Excerpt to read ->
Wednesday, September 30th, 2015
CHARLESTON, W. Va. — Just three weeks after the Upper Big Branch Mine blew up in early April 2010, the rumors of a criminal investigation of the blast were everywhere. So was the skepticism that this time would be any different.
Twenty-nine miners died at Massey Energy's Upper Big Branch mine. But in previous mining death and disaster cases, never had any high-ranking officials been charged. Plea deals went no further up than mid-level foremen or corporate subsidiaries, even after a major investigation of a January 2006 mine fire that killed two workers at another Massey operation.
It turned out, though, that the Upper Big Branch case was different. A new U.S. attorney, Booth Goodwin, and a top assistant, Steve Ruby, along with FBI Agent Jim Lafferty, did what no one had succeeded in doing — or really even tried to do — before.

Input records ->
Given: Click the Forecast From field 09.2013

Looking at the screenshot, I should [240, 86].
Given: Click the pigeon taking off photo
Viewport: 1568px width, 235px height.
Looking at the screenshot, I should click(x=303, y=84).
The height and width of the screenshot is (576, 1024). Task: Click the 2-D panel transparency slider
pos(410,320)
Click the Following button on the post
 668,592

---

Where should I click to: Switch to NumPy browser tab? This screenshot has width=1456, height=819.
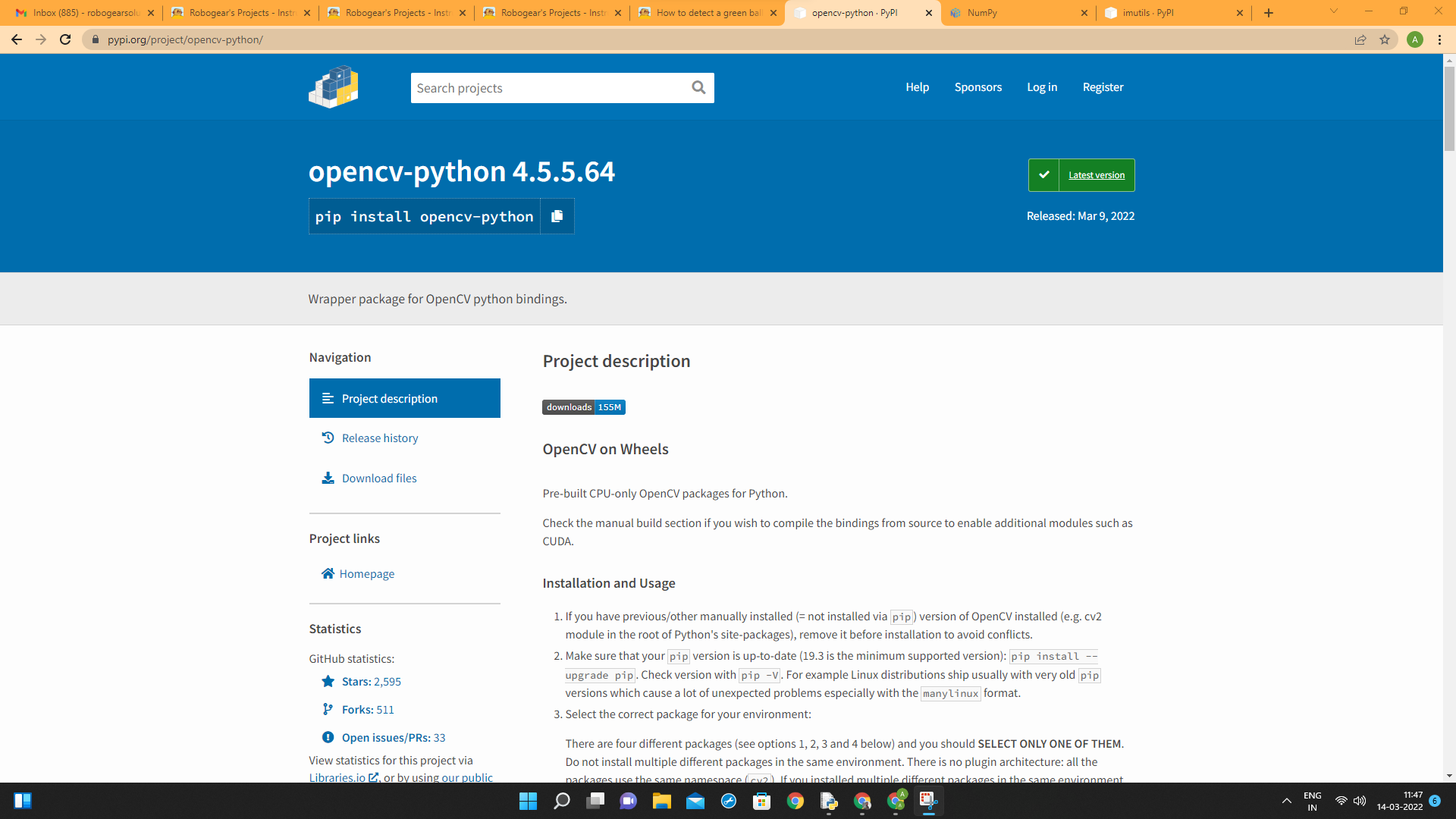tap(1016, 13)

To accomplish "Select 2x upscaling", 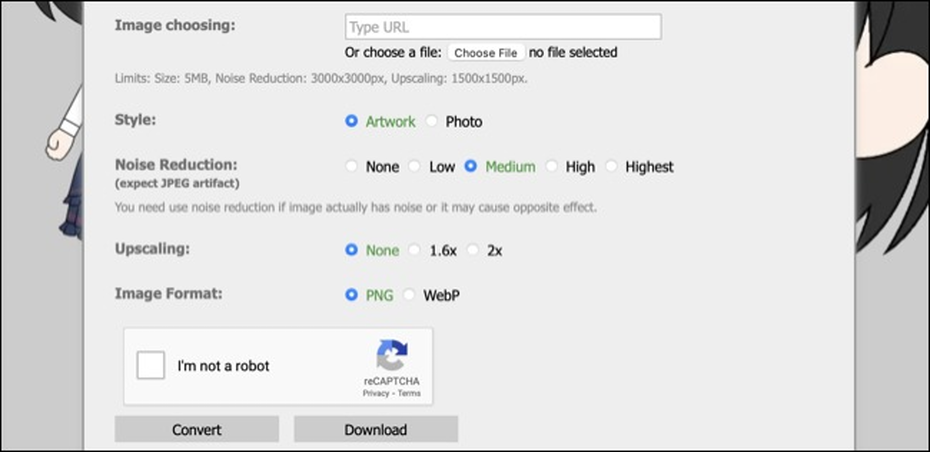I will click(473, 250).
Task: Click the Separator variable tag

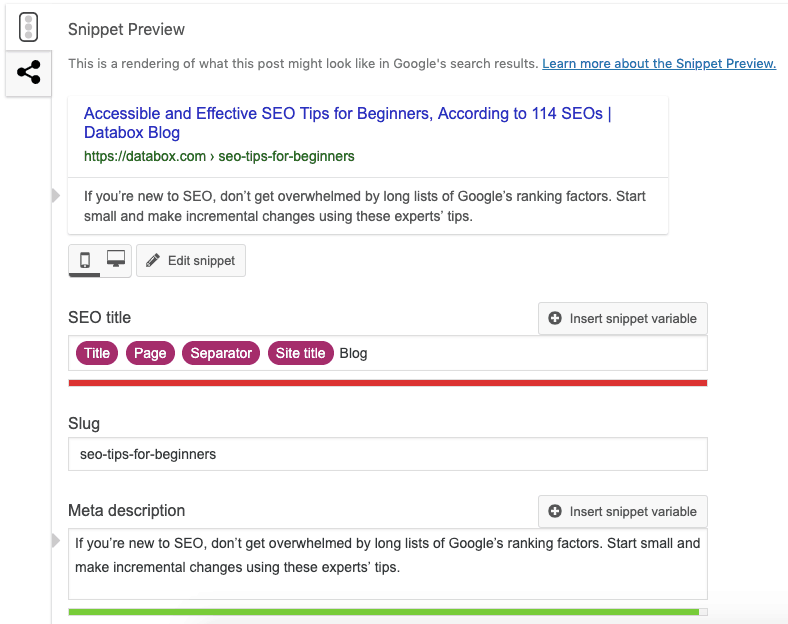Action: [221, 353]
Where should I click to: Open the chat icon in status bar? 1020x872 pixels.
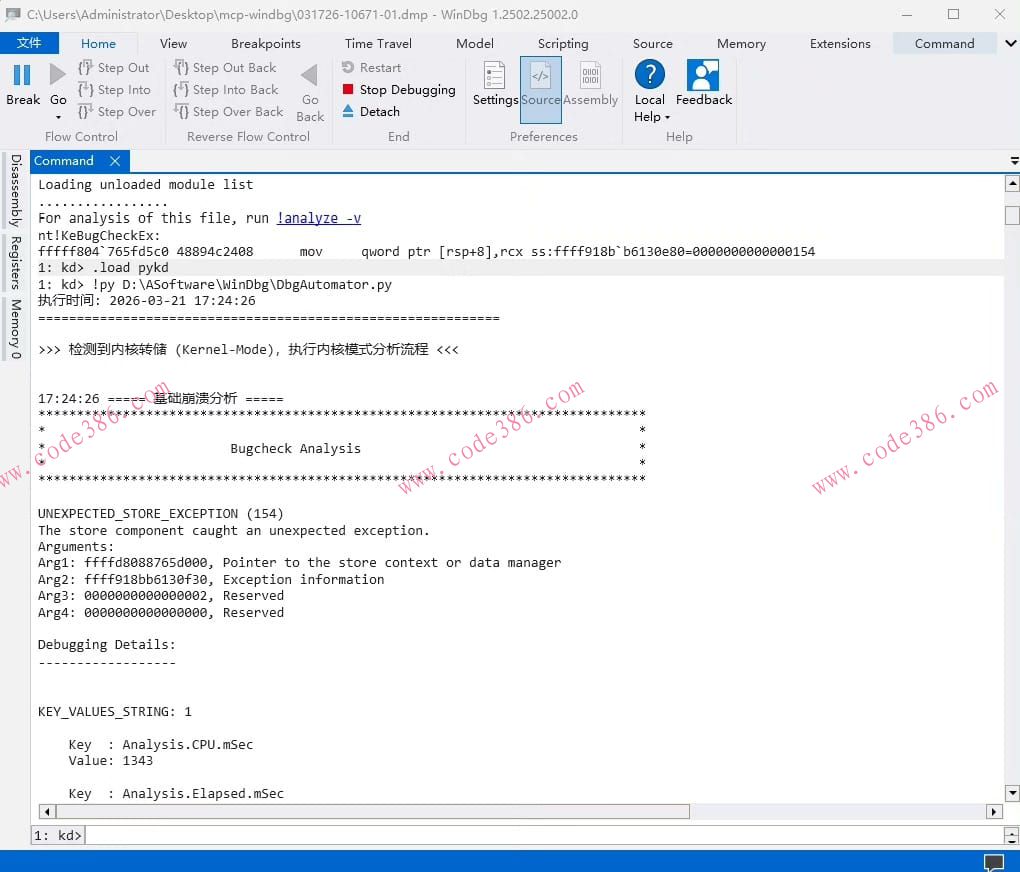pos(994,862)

Task instructions ->
[1] Name every person the mine disaster article identifies by name.
[2] In the records, add 145 to every coordinate in the answers for everything from the line containing "Task: Click the Separator variable tag" down to the line containing "pos(994,862)". Give those lines again, requests included, and leave out the pictures.
The mine disaster article has no connection to the records.

Responses to the exercise ->
[1]
Booth Goodwin
Steve Ruby
Jim Lafferty

[2]
Task: Click the Separator variable tag

Action: [366, 498]
Where should I click to: Open the chat icon in status bar? 1020x872 pixels.
pos(1139,1007)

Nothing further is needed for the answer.